Gadis mungil dengan rambut sebahu itu masih mencoba, tak lelah mendapatkan penolakan Chaerra yang sejak tadi sudah menunjukkan wajah tak suka.

”Lo tuh kenal dari Mobile Legends doang lho, Nya, lo gak tau dia jahat atau baik, gak tau gimana penampilan orangnya. Lo gak takut diperkosa apa?” tanya Chaerra berusaha sabar. ”Enggak-enggak, benci banget gue ginian.”

Empat gadis lain yang tengah duduk saling berhadapan siang ini di bangku Cafetaria sembari menikmati makan siang tak berani menyela sama sekali. Bersikap layaknya anak baik yang tengah menunggu keputusan dari ibu mereka. Mendengar Senya bercerita telah mengenal cowok dari game selama kurang lebih dua bulan dan berniat untuk melakukan meet up.

”Makannya gue ngajak lo, dia bilang dia juga mau ngajak temennya kok.” Senya membujuk melas. ”Lagian cuman jalan-jalan ke Mall aja.”

”Nya, coba deh lo pikir, bisa aja orang yang lo kenal itu cuman Bapak-Bapak berkumis lagi cari calon istri, atau bisa aja orang jahat yang mau melakukan hipnotis biar bisa melakukan tindakan pencurian, bisa aja-”

”Chaer, omongan lo makin ngelantur.” Untuk pertama kalinya Chacha menengahi. ”Lo yakin gak sama tuh cowok?” tanya Chacha sembari menikmati semangka sebagai makanan penutup.

Dengan cepat Senya mengangguk. ”Kita udah ngobrol dua bulan dan sefrekuensi, kalau dia tua gak bakal lah bisa nyambung, gue ajak ngomong tentang pelajaran juga nyambung kok.”

”Pertemuannya kapan?” Kali ini Lia ikut nimbrung, menyodorkan sepotong semangkanya pada Chacha yang langsung diterima gadis itu. ”Terus kenapa dia tiba-tiba mau meet up?”

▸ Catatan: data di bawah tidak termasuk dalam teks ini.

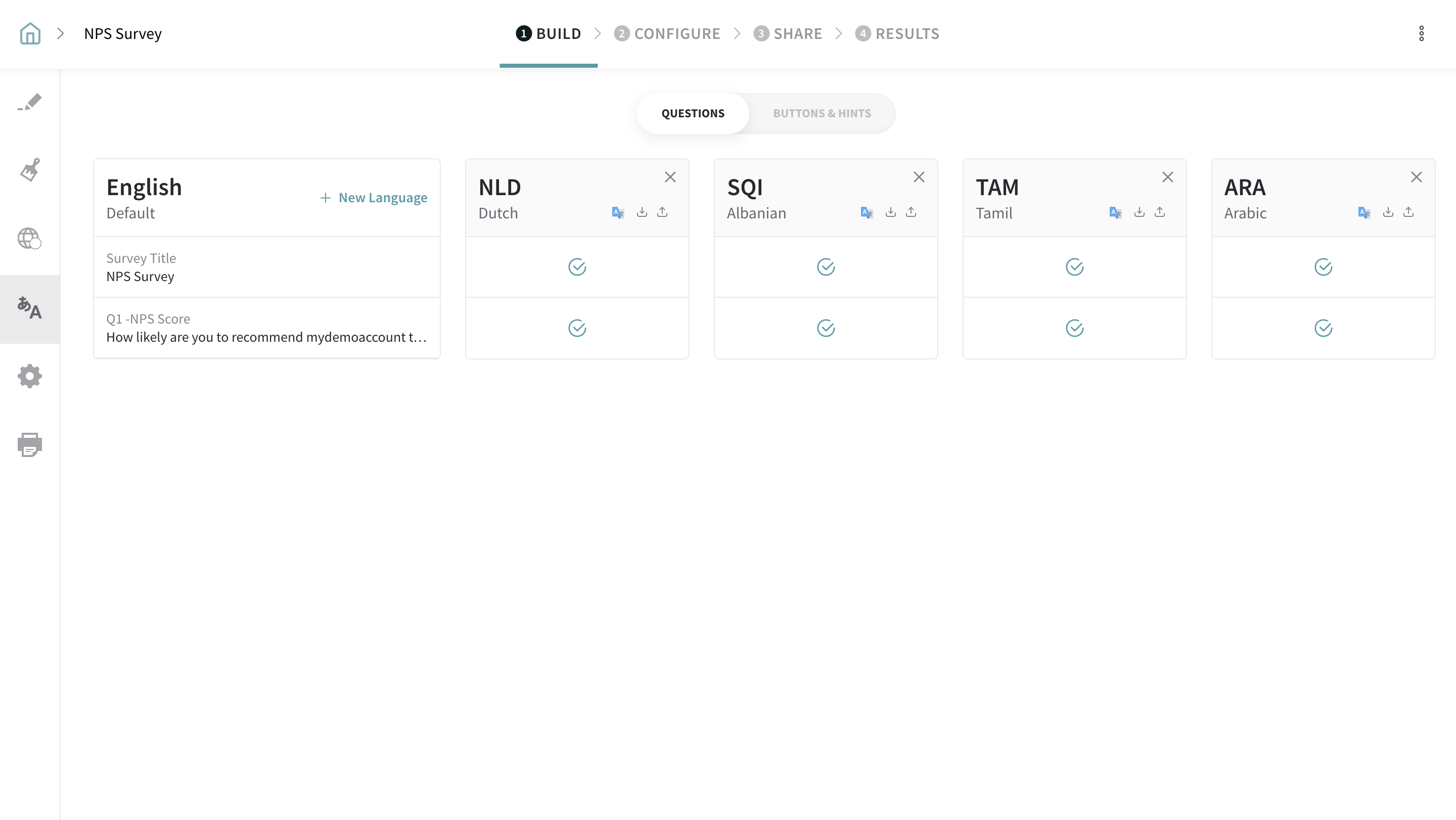
Task: Go to the Configure step
Action: [667, 33]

”Dia ngajak Sabtu sore lusa biar sama-sama kosong,” jawab Senya benar-benar terima saja diinterogasi, “gue cerita gitu kan kalau sering main ke daerah taman Kota, dia bilang dia juga sering, terus dia tanya mau ketemu di Mall gak Sabtu sore, gue jawab boleh aja nanti biar gue coba ngajak temen.”

Chaerra mengangguk, tapi tiga detik berikutnya jadi memicing. ”Enggak, sekali enggak gue tetep enggak. Sekarang banyak banget orang jahat kebanyakan motif.”

Senya berdecak, mengerucutkan bibirnya kesal. Akhirnya menyerah juga untuk mengajak Chaerra. Tapi pandangannya jadi menuju anak lain yang kini tengah sibuk. Arina tampak ingin menyerahkan semangka bagiannya pada Chacha yang langsung ditolak Lia, membuat gadis Chinese dengan wajah bulat itu menurunkan ekspresi wajah kesal.

”Gak usah banyak-banyak, lo kalau ke kamar mandi muluk pasti minta gue yang nganterin.”

”Satu aja,” bujuk Chacha menohon.

”Enggak! Gak ada! Udah, Rin, makan sendiri.” Lia mendorong tangan Arina yang masih mematung dengan menodongkan semangka.

”Mau gue anterin?”

Kalimat sederhana dari satu gadis yang sejak tadi diam membuat lima gadis lain menolehkan kepala bersamaan. Chaerra sudah melotot dengan Arina dan Chacha yang mengerjap aneh. Berbeda dengan respons horor gadis lain, wajah Senya justru merekah, memandang gadis dengan rambut di bawah bahu yang tengah menunjukkan wajah polos itu.

”Serius?” tanya Senya tanpa pikir panjang.

Eli mengangguk dengan gumaman kecil.

”Apaan? Gak ada gak ada! Eli ikut gue juga harus ikut!” Chaerra memotong cepat. ”Kapan lo berangkat?” tanya Chaerra menyerah juga pada Senya, mengulangi pertanyaan Lia karena tadi tak terlalu berniat mendengarkan.

”Sabtu Sabtu,” jawab Senya bersemangat sendiri, ”oke, Sabtu ya, El, Chaer.”

”Bertiga banget? Gak sekalian anak sekelas lo ajak,” cibir Arina kecil, memakan semangka dengan pipi penuh, ”udah serasa kayak putri raja aja Senya, perlu pengawalan.”